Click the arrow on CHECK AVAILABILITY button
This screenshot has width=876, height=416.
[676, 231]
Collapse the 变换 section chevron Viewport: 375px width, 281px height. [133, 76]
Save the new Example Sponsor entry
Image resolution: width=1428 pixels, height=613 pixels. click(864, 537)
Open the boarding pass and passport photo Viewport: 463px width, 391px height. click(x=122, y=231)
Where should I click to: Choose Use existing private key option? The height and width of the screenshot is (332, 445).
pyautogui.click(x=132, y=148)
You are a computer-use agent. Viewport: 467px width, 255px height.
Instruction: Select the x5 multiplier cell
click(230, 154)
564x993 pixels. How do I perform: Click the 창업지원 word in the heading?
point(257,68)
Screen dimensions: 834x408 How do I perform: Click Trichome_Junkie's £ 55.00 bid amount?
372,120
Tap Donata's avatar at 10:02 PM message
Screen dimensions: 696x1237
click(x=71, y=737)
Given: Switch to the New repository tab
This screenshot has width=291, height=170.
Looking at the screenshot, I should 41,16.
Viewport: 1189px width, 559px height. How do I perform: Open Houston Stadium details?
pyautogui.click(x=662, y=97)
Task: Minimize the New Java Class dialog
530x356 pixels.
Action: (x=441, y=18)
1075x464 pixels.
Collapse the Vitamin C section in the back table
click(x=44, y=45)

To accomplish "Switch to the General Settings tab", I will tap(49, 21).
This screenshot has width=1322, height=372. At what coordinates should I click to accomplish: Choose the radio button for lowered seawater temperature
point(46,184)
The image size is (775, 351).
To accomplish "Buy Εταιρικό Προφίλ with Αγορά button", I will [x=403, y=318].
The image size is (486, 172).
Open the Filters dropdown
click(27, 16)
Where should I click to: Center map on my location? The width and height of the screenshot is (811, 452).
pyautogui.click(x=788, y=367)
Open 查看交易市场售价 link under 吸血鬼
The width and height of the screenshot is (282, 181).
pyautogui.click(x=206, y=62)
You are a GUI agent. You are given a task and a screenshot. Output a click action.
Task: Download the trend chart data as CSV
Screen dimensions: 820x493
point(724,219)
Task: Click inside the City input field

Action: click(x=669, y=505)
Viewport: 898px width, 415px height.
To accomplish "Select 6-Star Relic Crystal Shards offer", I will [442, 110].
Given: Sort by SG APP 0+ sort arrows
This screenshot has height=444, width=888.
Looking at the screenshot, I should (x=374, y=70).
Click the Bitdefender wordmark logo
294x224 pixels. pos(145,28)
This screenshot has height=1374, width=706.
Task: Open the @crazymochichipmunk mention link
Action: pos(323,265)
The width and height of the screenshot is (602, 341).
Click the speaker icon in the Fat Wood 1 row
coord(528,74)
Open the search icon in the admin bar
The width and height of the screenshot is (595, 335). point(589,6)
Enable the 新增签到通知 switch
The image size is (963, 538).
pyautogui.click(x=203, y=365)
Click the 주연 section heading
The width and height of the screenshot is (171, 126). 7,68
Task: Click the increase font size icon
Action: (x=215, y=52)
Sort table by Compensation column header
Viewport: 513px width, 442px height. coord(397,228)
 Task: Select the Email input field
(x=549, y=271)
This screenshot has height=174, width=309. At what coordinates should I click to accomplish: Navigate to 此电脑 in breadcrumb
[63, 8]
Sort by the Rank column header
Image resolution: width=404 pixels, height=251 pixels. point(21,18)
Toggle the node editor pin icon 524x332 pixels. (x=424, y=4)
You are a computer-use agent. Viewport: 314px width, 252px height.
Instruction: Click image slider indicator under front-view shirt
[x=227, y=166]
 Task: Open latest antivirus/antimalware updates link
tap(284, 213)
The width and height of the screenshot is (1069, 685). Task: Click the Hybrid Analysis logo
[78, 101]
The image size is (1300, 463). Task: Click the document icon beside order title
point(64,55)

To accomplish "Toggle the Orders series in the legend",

> [Work item]
Repeat every line of the data word for word until you have repeated the line that contains "Open the boarding", which is the last one to include.

> [Solution to this task]
Click the arrow on CHECK AVAILABILITY button
This screenshot has width=876, height=416.
[676, 231]
Collapse the 变换 section chevron Viewport: 375px width, 281px height. [133, 76]
Save the new Example Sponsor entry
Image resolution: width=1428 pixels, height=613 pixels. click(864, 537)
Open the boarding pass and passport photo Viewport: 463px width, 391px height. click(x=122, y=231)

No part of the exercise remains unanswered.